170 West Tasman Drive
San Jose, California 95134-1706
Ladies and Gentlemen:
We have examined the Registration Statement on Form S-3 (the “Registration Statement”) filed by Cisco Systems, Inc., a California corporation (the “Company”), on or about February 24, 2014 with the United States Securities and Exchange Commission (the “Commission”) under Rule 462(e) of the Securities Act of 1933, as amended (the “Securities Act”), relating to the proposed issuance and sale from time to time by the Company of one or more series of its debt securities (the “Debt Securities”) issuable pursuant to an indenture (the “Indenture”) between the Company and The Bank of New York Mellon Trust Company, N.A., as trustee (the “Trustee”), with an indeterminate aggregate principal amount of the Debt Securities as may at various times be issued at indeterminate prices, in reliance on Rule 456(b) and Rule 457(r) under the Securities Act. The Debt Securities may be sold from time to time as set forth in the Registration Statement, the prospectus contained therein (the “Prospectus”) and the supplements to the Prospectus. In rendering this opinion, we have examined the following:
(1) | Restated Articles of Incorporation of the Company, as filed with the California Secretary of State on January 18, 2001 and certified by the California Secretary of State on February 12, 2014 (the “Articles”); |
(2) | Amended and Restated Bylaws of the Company, as adopted on October 3, 2012 and certified to us by the Company in the Management Certificate (as defined below) (the “Bylaws”); |
(3) | the Registration Statement (together with the exhibits filed as part thereof); |
(4) | the Prospectus; |
(5) | the minutes of meetings and actions by written consent of the Company’s Board of Directors (the “Board”) pursuant to which the Articles and the Bylaws were approved and adopted and the resolutions of the Board and the Finance Committee of the Board (the “Finance Committee”) pursuant to which, the approval of the filing of the Registration Statement and other related matters were approved or adopted (the “Resolutions”) that have been delivered to us by, and certified to us by, the Company for the purposes of rendering this opinion; |
(6) | the form of Indenture that was filed with the Registration Statement; |
(7) | a Management Certificate addressed to us and dated of even date herewith executed by the Company containing factual and other representations; and |
(8) | Certificate of Status as to the Company issued by the California Secretary of State and dated as of February 18, 2014 (the “California Good Standing Certificate”). |
In our examination of documents for purposes of this opinion, we have assumed, and express no opinion as to, the genuineness of all signatures on original documents, the authenticity and completeness of all documents submitted to us as originals, the conformity to originals and completeness of all documents submitted to us as copies, the legal capacity of all persons or entities executing the same, the lack of any undisclosed termination, modification, waiver or amendment to any documents reviewed by us, and the due authorization, execution and delivery of all documents where authorization, due execution and delivery are prerequisites to the effectiveness thereof (other than the due authorization of the documents described above by the Company). We have also assumed that, if and to the extent that the Debt Securities will be issued in certificated form, the certificates or instruments representing the Debt Securities will be, when issued, properly signed by authorized officers of the Company or their agents, properly authenticated in accordance with the terms of the Indenture and delivered to the intended recipients with the intent that the Company be bound thereby.
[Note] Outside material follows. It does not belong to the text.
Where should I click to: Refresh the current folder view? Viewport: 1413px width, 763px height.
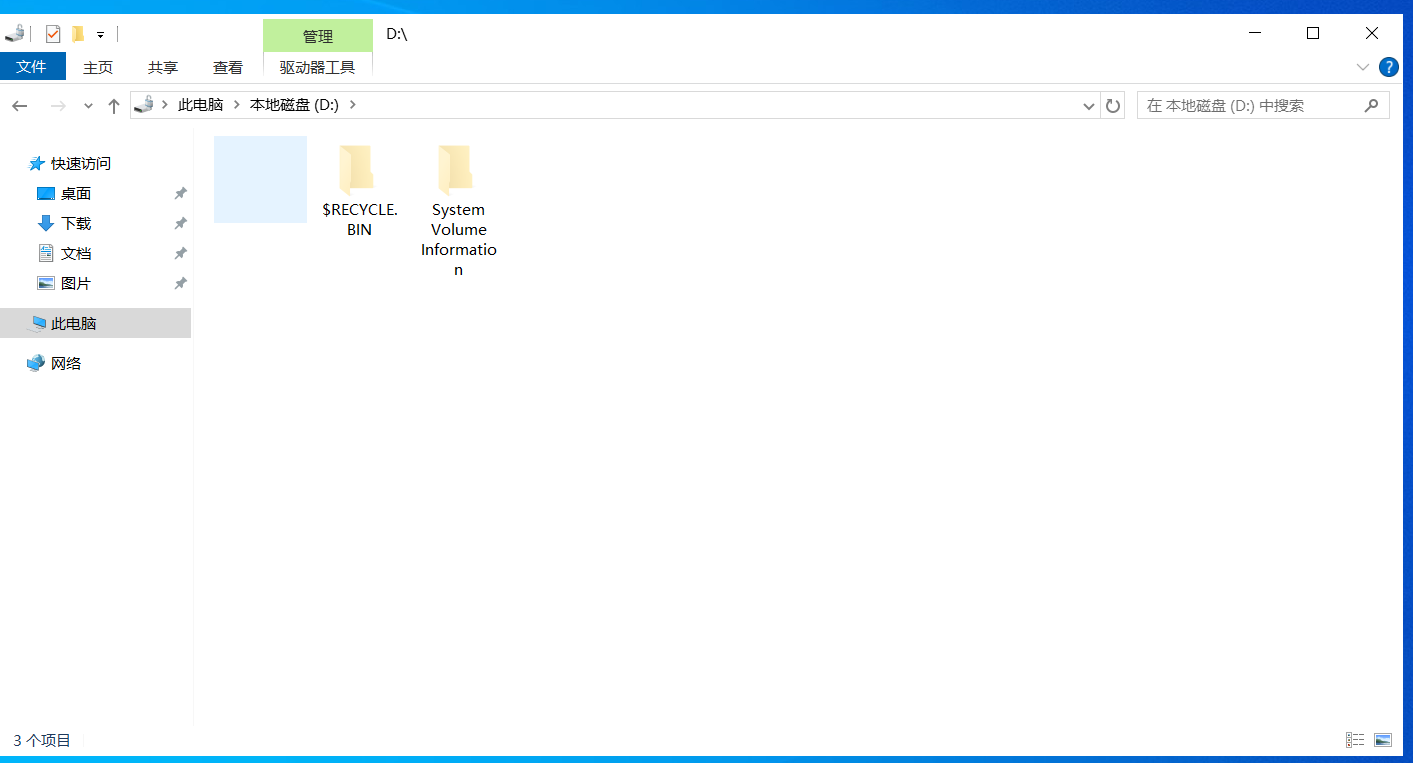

In rendering this opinion, we have examined such matters as we have deemed necessary in order to render this opinion, including our examination of the documents referred to above and have assumed the current accuracy and completeness of the information included in the documents referred to above and the representations and warranties made by representatives of the Company to us, including, but not limited to, those set forth in the Management Certificate. We have made no independent investigation or other attempt to verify the accuracy of any of such information or to determine the existence or non-existence of any other factual matters.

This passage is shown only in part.